[Assignment] Every line below from the one containing "The height and" through the one containing "The width and" is to be printed exactly, with the pictures omitted.

[Records shown]

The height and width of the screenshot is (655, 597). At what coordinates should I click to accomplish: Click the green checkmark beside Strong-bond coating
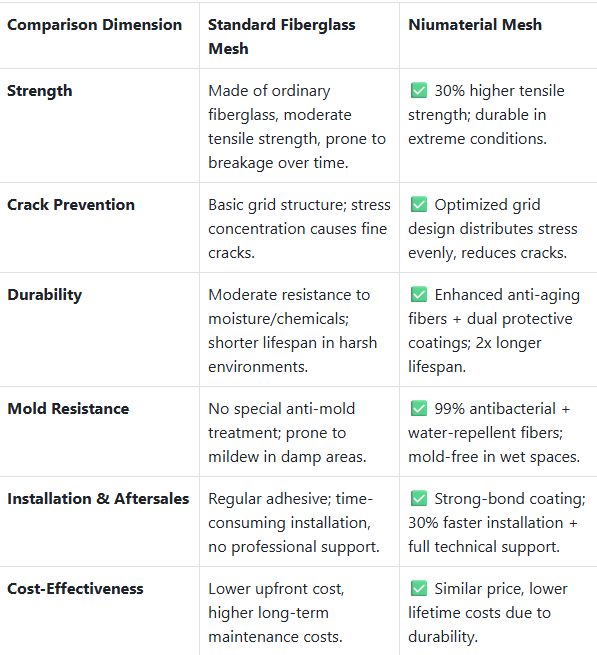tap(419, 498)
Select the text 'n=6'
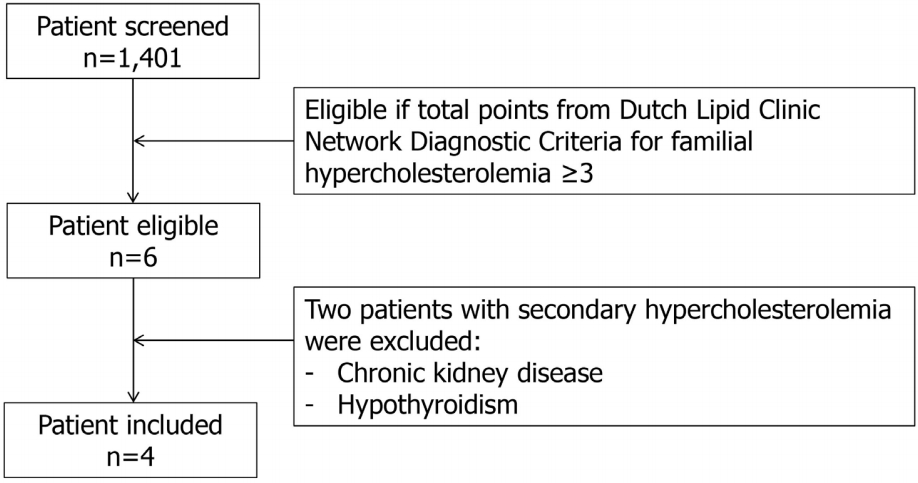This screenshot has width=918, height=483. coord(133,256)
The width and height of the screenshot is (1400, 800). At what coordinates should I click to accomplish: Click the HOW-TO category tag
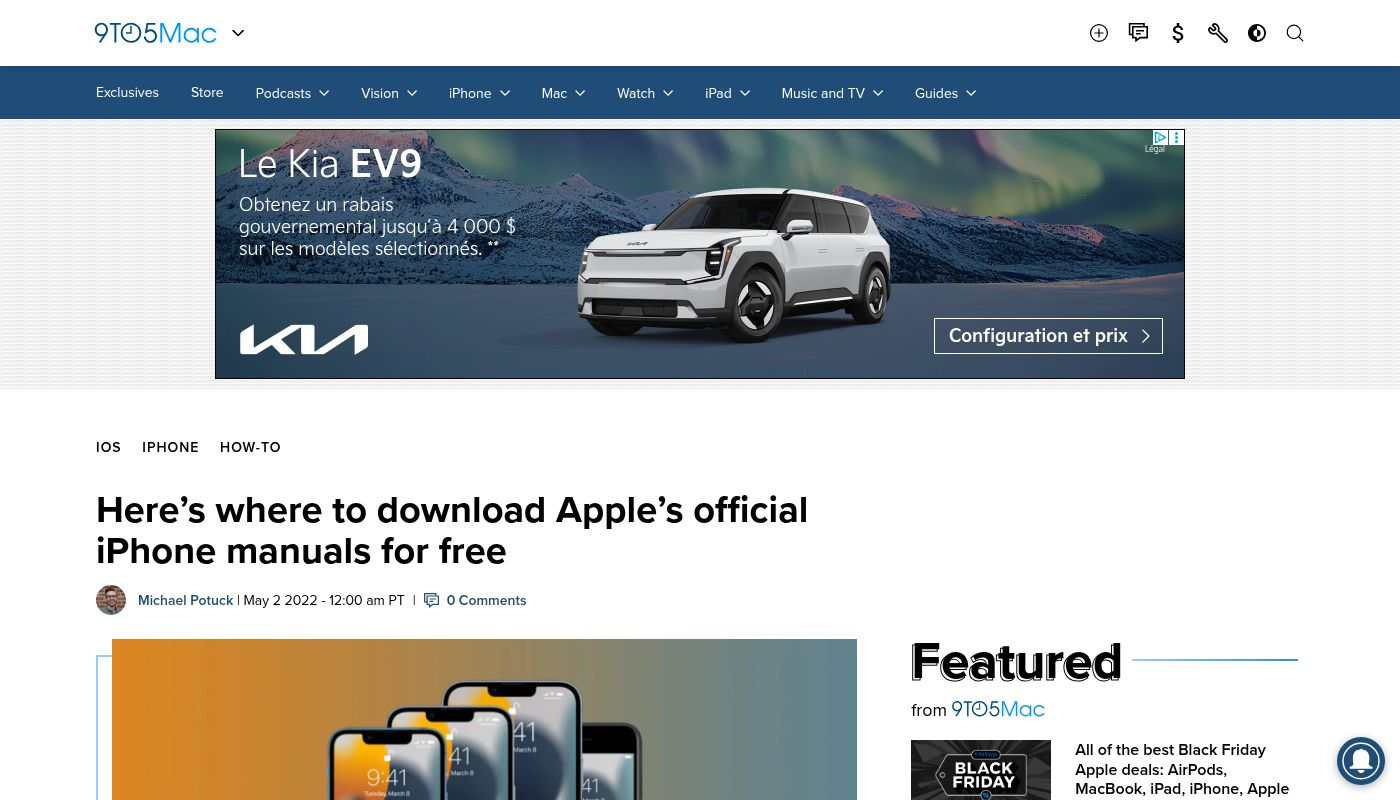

---

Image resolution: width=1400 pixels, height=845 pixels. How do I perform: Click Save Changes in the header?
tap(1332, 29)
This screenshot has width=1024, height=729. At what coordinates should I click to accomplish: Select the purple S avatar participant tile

[Answer to this problem]
The height and width of the screenshot is (655, 597). At what coordinates should I click to accomplish: Click the green checkmark beside Strong-bond coating
tap(419, 498)
Select the text 'n=6'
This screenshot has width=918, height=483. coord(133,256)
The width and height of the screenshot is (1400, 800). At what coordinates should I click to accomplish: Click the HOW-TO category tag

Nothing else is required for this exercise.